**Testo estratto:**
☆ ☆ ☆ ☆ ☆ ☆ ☆
La presenza inattesa: Alternative für Deutschland

Non deve quindi stupire il successo clamoroso di Alternative für Deutschland, il partito “rivelazione” che lo scorso 27 ottobre ha conquistato in Turingia il 23,4 dei consensi superando la CDU retrocessa dal 33,5 al 21,8.  Anche in questo caso si sono alzati alti, altissimi gli allarmi sul ritorno del nazismo e pochi giorni fa a Dresda è scattata l’emergenza ufficiale anti “peste bruna”.

Semplificazioni banali se non del tutto fuorvianti. Come ben analizza il ricercatore Clemente Ultimo nel suo ottimo saggio “Alternativa per la Germania” (Passaggio al Bosco editore, euro 15) , AfD è tutt’altra cosa di un folkloristico gruppuscolo di nostalgici hitleriani stile i “nazisti dell’Illinois” di John Belushi, non è una gemmazione della sulfurea NPD e non è nemmeno assimilabile, per genesi ed evoluzione, ai velleitari tentativi  — la Deutsche Volksunion, i Republikaner — vetero patriottici e pangermanici.
☆ ☆ ☆ ☆ ☆ ☆ ☆
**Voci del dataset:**

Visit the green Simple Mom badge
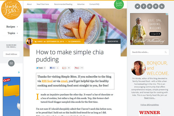click(x=119, y=5)
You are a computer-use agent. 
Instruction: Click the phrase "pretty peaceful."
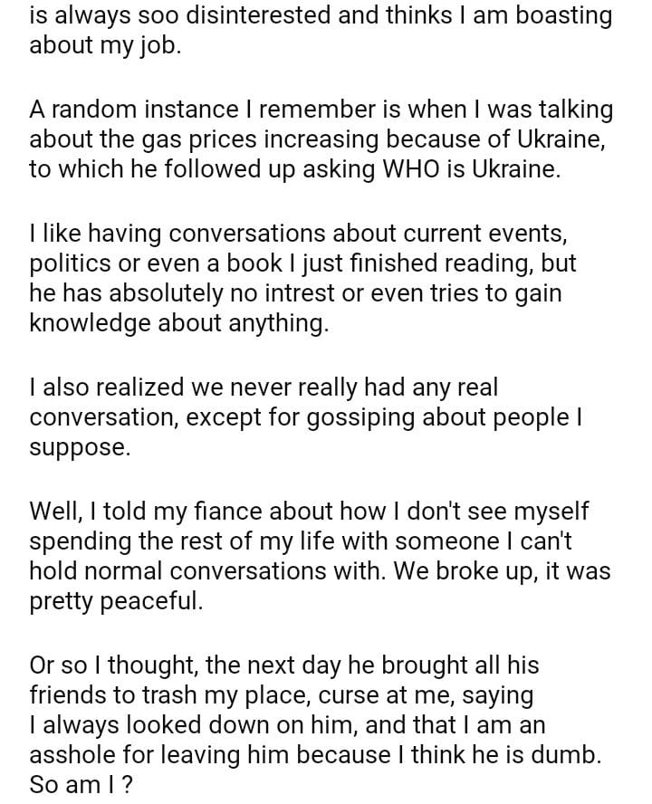(x=116, y=602)
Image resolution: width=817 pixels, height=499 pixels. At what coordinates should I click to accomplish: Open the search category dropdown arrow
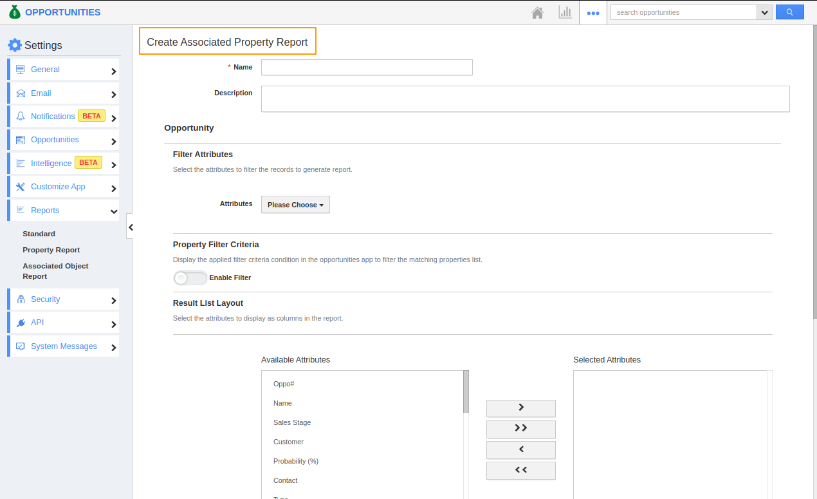click(765, 12)
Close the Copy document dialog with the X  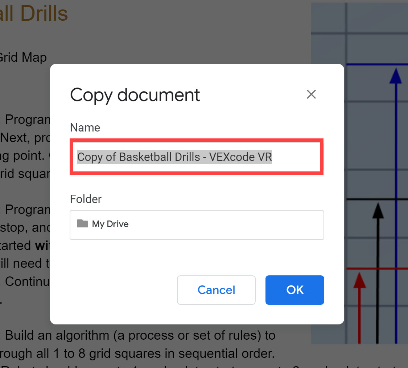311,94
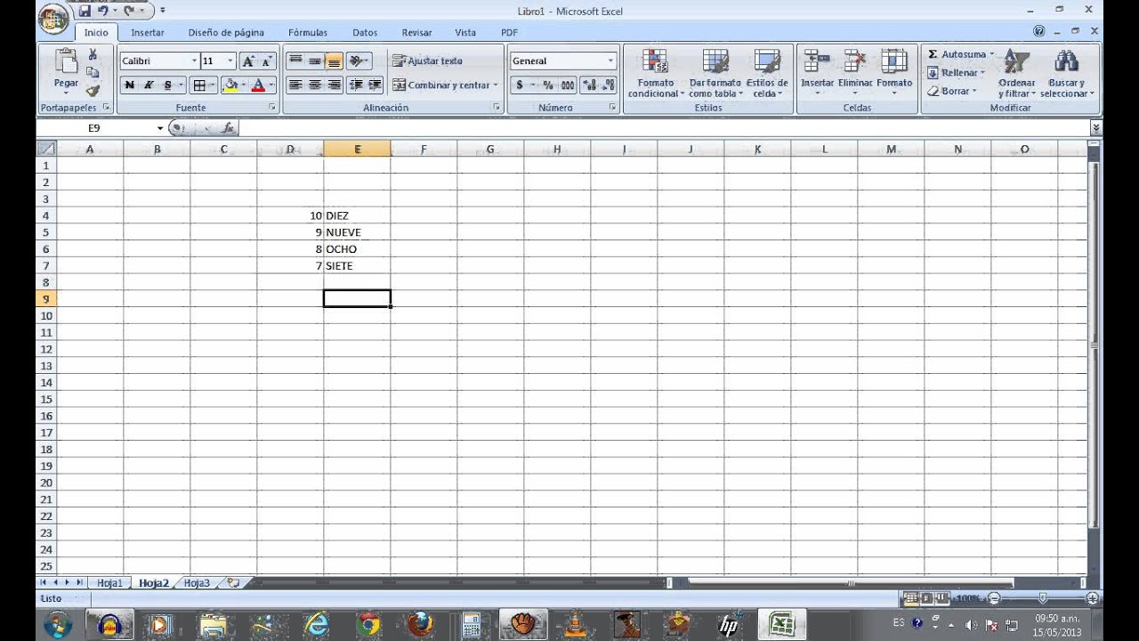This screenshot has width=1139, height=641.
Task: Click the yellow fill color bucket
Action: [x=230, y=85]
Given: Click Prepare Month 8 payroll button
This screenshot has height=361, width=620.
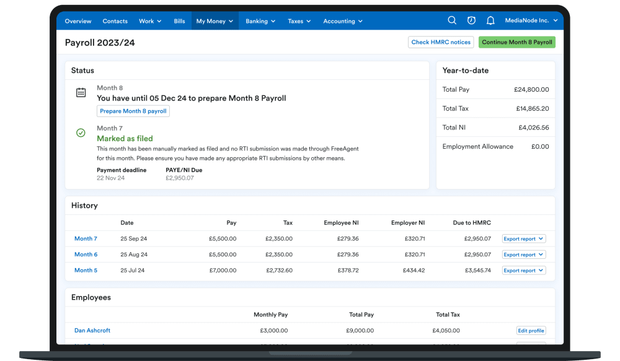Looking at the screenshot, I should tap(133, 111).
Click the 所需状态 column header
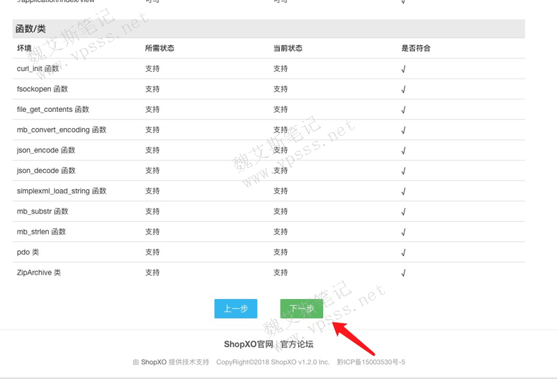The width and height of the screenshot is (557, 379). point(159,49)
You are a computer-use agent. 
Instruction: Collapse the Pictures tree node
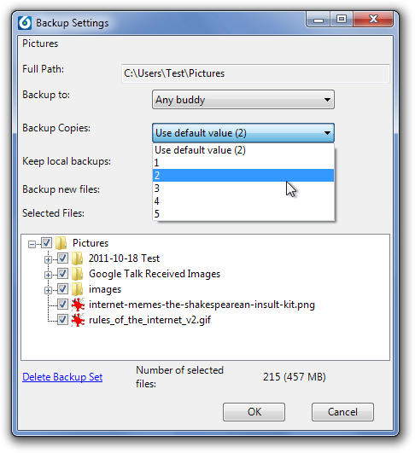pyautogui.click(x=32, y=244)
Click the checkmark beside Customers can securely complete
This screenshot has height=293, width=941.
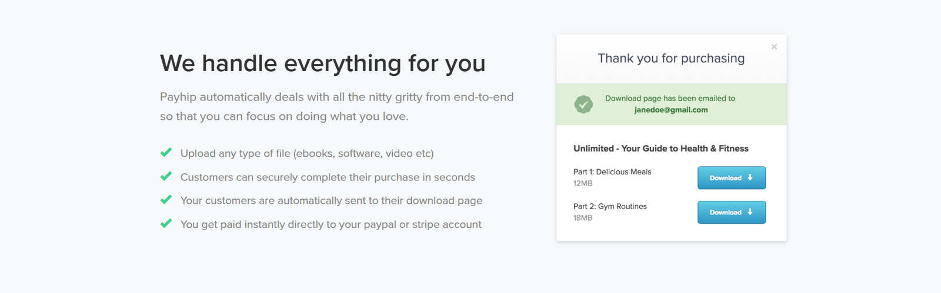pos(166,176)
☆ ☆ ☆ ☆ ☆ ☆ ☆
**Consegna:**
Rispondi in base al testo su Alternative für Deutschland.
(a) Quale percentuale di consensi ha conquistato il partito in Turingia il 27 ottobre?
(b) Da quale percentuale a quale è scesa la CDU?
(c) Chi è l'autore del saggio "Alternativa per la Germania"?

**Risposta:**
(a) Il 23,4.
(b) Dal 33,5 al 21,8.
(c) Il ricercatore Clemente Ultimo.